The first fossils of this dinosaur consisting of a huge pair of arms over 2.4 metres on length were discovered by a joint Mongolia/Polish expedition to the exposed Nemegt Formation in the Gobi Desert.  This expedition was led by a remarkable woman, Professor Zofia Kielan-Jaworowska.  An announcement about the fossil discovery was made a year later and in 1970 a new genus and species of dinosaur was erected based on a study of the fossilised arm bones and a few other fragmentary pieces of bone that had been found at the same location.  This dinosaur was named Deinocheirus mirificus, the name translates from the Greek to mean “peculiar, terrible hand”.  Just how peculiar, scientists have had to wait the best part of fifty years to find out.
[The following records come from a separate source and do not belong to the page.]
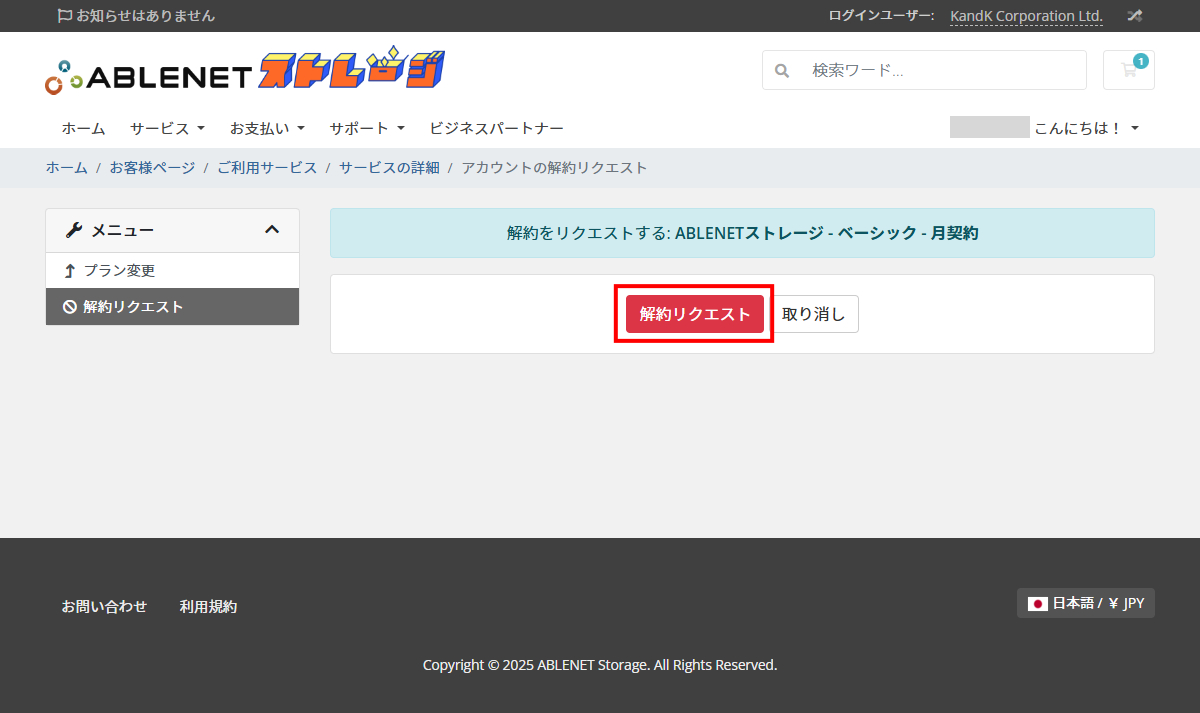
Task: Open the こんにちは！ account dropdown
Action: click(x=1089, y=128)
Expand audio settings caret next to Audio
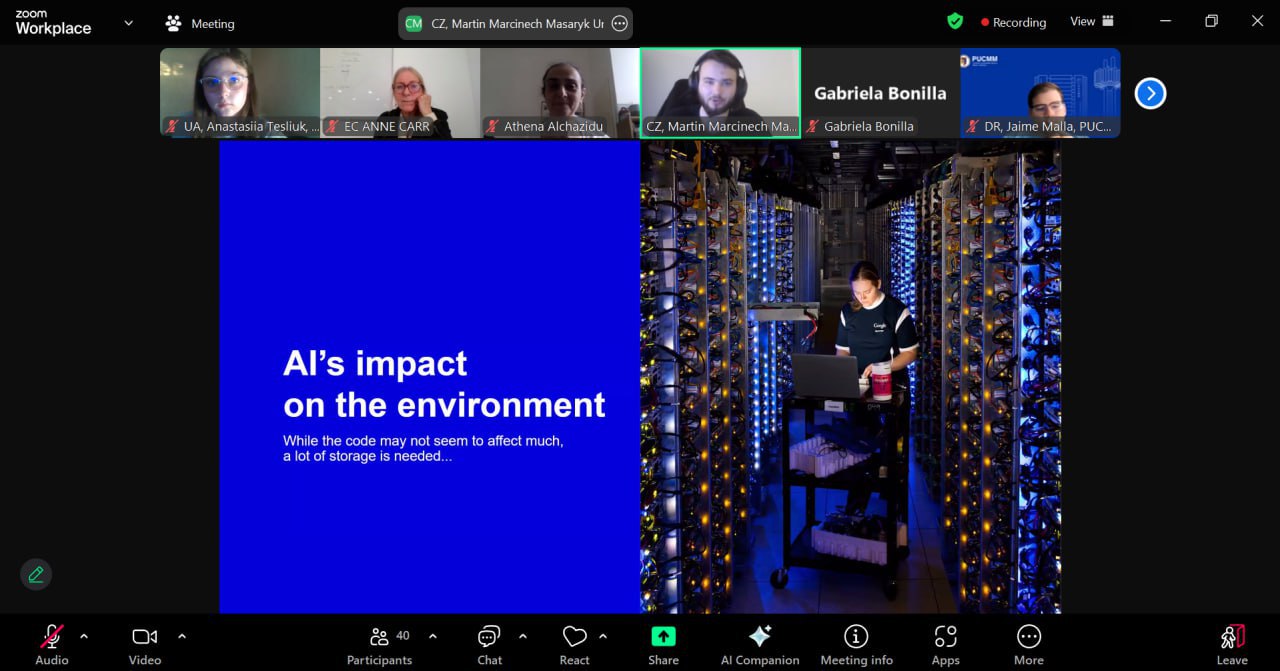1280x671 pixels. point(84,636)
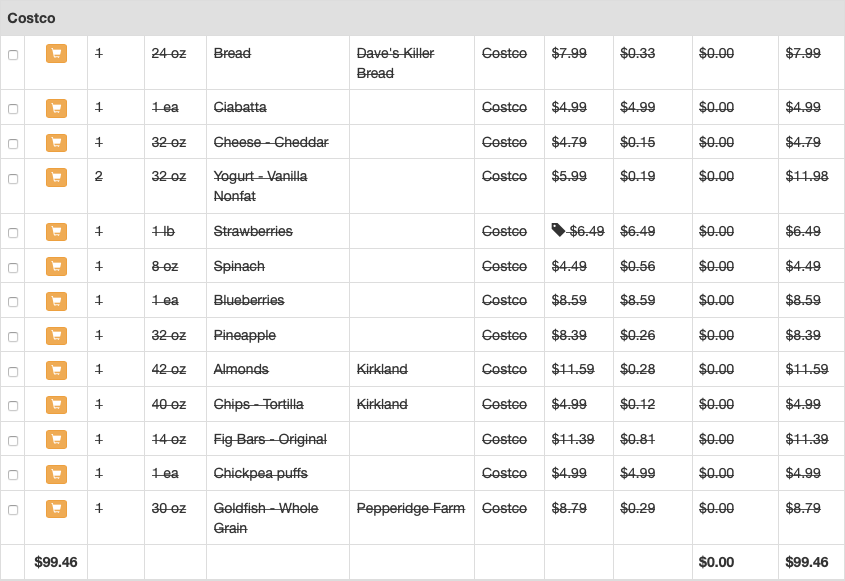845x581 pixels.
Task: Click the sale tag icon beside $6.49
Action: pos(558,230)
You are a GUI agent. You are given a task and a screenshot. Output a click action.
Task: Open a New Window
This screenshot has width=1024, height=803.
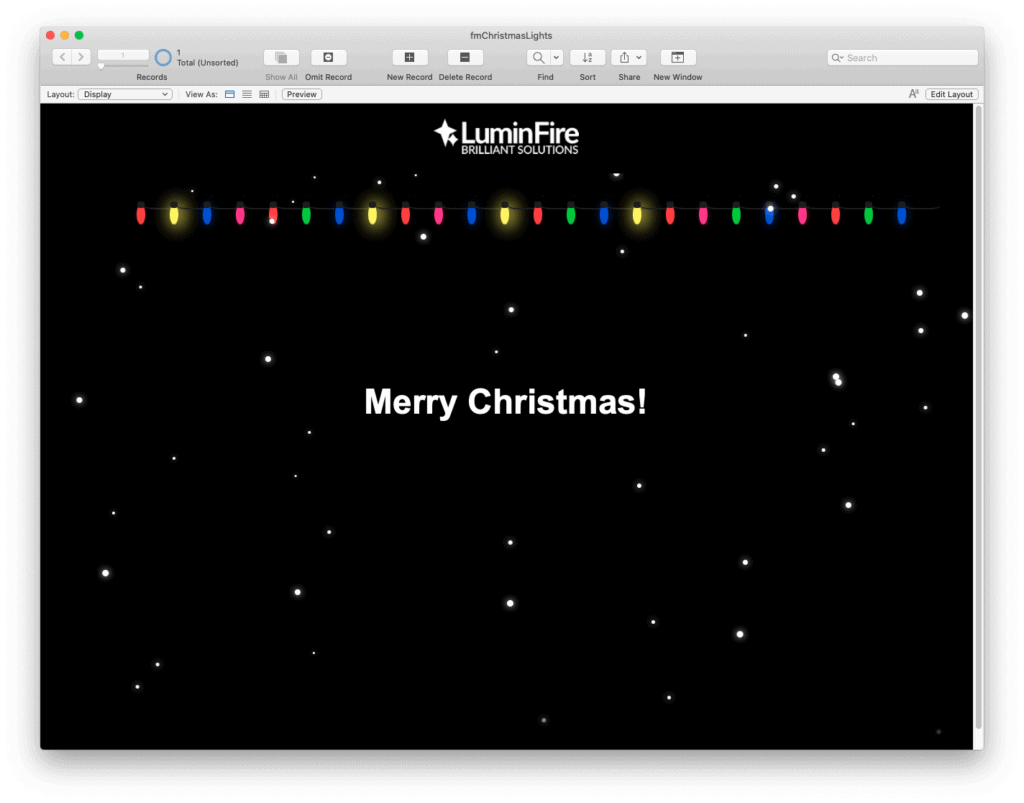677,57
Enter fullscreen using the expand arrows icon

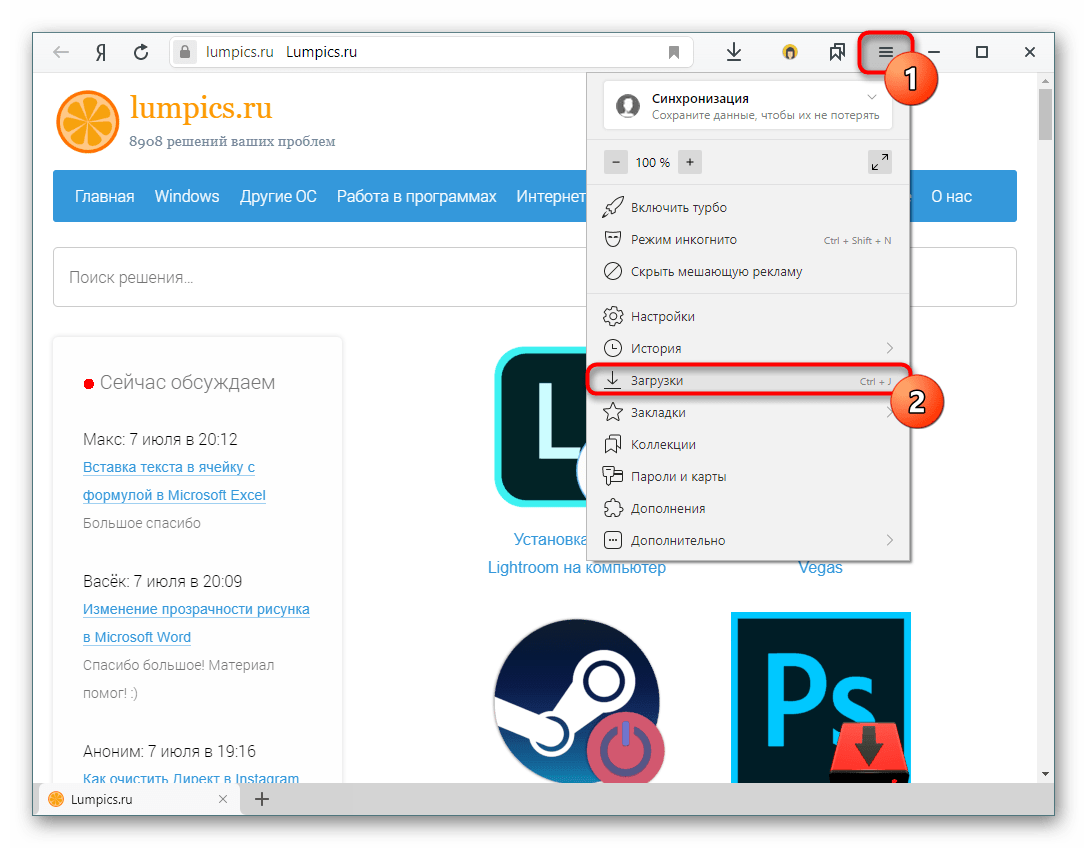pyautogui.click(x=880, y=162)
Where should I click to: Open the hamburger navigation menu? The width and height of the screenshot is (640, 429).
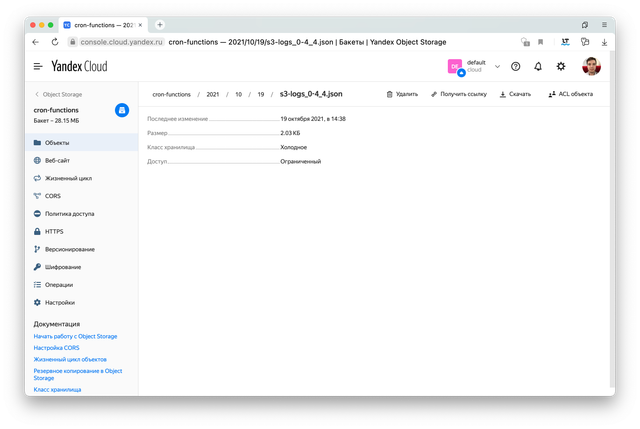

To read more about the research about Deinocheirus, believed to be one of the largest omnivores that ever lived: Deinocheirus 2014 Research

One of the important things to note about Earth sciences such as palaeontology which has connotations in how the theory of evolution is explained and interpreted, is that new fossil finds and discoveries can alter views and perceptions.  For example, the much more complete fossils found of Deinocheirus which helped scientists piece together a much more detailed description of this dinosaur have raised a number of questions about this Late Cretaceous prehistoric animal.  It had a pygostyle (fused tail vertebrae), like a bird.  It is the only dinosaur in the ornithomimid (bird mimic) family that had a pygostyle as far as we know.  Finding this anatomical feature on this huge dinosaur, has led palaeontologists to review other ornithomimid fossils to see if closely related dinosaurs in this family may have possessed fused tail vertebrae.